Re: [PATCH net] bonding: Fix warning in default_device_exit_batch()
From: Nikolay Aleksandrov
Date: Sun Mar 12 2023 - 16:58:29 EST
On 12/03/2023 17:21, Shigeru Yoshida wrote:
> syzbot reported warning in default_device_exit_batch() like below [1]:
>
> WARNING: CPU: 1 PID: 56 at net/core/dev.c:10867 unregister_netdevice_many_notify+0x14cf/0x19f0 net/core/dev.c:10867
> ...
> Call Trace:
> <TASK>
> unregister_netdevice_many net/core/dev.c:10897 [inline]
> default_device_exit_batch+0x451/0x5b0 net/core/dev.c:11350
> ops_exit_list+0x125/0x170 net/core/net_namespace.c:174
> cleanup_net+0x4ee/0xb10 net/core/net_namespace.c:613
> process_one_work+0x9bf/0x1820 kernel/workqueue.c:2390
> worker_thread+0x669/0x1090 kernel/workqueue.c:2537
> kthread+0x2e8/0x3a0 kernel/kthread.c:376
> ret_from_fork+0x1f/0x30 arch/x86/entry/entry_64.S:308
> </TASK>
>
> For bond devices which also has a master device, IFF_SLAVE flag is
> cleared at err_undo_flags label in bond_enslave() if it is not
> ARPHRD_ETHER type. In this case, __bond_release_one() is not called
> when bond_netdev_event() received NETDEV_UNREGISTER event.

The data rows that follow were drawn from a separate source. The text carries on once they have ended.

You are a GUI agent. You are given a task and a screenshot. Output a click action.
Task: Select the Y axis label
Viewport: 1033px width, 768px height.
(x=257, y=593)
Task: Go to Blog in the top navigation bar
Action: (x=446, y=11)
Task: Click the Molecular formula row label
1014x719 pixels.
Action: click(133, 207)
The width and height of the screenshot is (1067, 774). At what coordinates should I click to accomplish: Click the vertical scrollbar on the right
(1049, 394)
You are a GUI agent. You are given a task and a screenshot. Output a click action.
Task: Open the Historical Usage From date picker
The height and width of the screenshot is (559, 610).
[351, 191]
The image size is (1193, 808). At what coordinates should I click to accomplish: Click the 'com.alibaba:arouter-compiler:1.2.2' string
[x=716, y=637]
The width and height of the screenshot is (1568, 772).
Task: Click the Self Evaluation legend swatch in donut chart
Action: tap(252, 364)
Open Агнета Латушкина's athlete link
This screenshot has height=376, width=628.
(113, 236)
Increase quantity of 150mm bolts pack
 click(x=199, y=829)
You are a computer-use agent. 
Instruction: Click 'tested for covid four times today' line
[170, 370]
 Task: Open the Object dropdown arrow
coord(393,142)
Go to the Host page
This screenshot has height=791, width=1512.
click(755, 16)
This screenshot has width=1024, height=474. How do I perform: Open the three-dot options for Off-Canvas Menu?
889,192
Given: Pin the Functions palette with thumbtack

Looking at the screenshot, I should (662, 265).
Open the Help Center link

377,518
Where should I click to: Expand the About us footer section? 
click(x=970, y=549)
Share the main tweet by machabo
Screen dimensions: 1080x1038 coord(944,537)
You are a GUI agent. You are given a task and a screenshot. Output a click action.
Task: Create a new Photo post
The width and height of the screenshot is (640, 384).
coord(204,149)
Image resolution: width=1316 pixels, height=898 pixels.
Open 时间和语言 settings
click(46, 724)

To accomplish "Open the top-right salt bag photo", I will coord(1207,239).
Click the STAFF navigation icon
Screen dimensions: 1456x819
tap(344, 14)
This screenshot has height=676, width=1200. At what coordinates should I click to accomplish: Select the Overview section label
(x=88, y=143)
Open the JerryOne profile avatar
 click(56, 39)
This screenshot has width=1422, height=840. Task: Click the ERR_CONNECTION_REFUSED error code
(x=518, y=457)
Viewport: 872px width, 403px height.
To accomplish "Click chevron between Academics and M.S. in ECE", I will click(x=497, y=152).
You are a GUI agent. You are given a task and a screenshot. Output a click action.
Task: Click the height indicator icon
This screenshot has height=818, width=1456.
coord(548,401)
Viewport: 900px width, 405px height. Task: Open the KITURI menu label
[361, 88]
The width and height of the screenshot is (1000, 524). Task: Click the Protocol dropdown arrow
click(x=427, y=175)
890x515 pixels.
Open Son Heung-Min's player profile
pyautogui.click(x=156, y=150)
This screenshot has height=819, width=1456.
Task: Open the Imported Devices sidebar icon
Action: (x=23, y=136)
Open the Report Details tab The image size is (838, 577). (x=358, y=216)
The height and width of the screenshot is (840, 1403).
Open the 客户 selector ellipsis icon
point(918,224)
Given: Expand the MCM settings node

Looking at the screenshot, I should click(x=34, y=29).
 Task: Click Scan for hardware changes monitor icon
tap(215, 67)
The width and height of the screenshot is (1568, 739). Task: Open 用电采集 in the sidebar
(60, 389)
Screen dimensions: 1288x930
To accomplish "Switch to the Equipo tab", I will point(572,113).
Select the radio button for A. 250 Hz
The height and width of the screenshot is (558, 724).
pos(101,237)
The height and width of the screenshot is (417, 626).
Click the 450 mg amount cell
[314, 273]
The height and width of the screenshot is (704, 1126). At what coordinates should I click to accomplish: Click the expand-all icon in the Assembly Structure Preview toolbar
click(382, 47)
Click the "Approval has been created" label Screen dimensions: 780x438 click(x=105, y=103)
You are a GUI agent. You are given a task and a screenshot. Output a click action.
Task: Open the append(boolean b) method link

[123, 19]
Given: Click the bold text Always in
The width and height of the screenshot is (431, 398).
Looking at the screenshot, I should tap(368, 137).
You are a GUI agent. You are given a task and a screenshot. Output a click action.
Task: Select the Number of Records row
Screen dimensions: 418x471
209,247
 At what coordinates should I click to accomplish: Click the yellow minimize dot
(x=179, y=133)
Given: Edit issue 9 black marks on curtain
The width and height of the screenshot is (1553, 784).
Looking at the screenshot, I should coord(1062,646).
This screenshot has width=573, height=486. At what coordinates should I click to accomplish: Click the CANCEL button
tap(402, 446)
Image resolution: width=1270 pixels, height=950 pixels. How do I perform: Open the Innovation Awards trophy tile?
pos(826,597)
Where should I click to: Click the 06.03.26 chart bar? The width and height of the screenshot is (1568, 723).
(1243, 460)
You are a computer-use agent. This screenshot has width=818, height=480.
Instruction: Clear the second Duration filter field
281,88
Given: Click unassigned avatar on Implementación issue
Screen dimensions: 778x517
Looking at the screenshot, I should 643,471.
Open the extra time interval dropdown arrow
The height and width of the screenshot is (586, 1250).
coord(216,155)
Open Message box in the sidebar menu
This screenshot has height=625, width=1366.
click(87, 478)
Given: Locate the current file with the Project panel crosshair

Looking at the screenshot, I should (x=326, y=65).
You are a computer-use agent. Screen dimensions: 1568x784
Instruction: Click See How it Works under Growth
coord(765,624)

This
> causes the above warning.
>
> This patch fixes this issue by setting IFF_SLAVE flag at
> err_undo_flags label in bond_enslave() if the bond device has a master
> device.
>
The proper way is to check if the bond device had the IFF_SLAVE flag before the
ether_setup() call which clears it, and restore it after.
> Fixes: 7d5cd2ce5292 ("bonding: correctly handle bonding type change on enslave failure")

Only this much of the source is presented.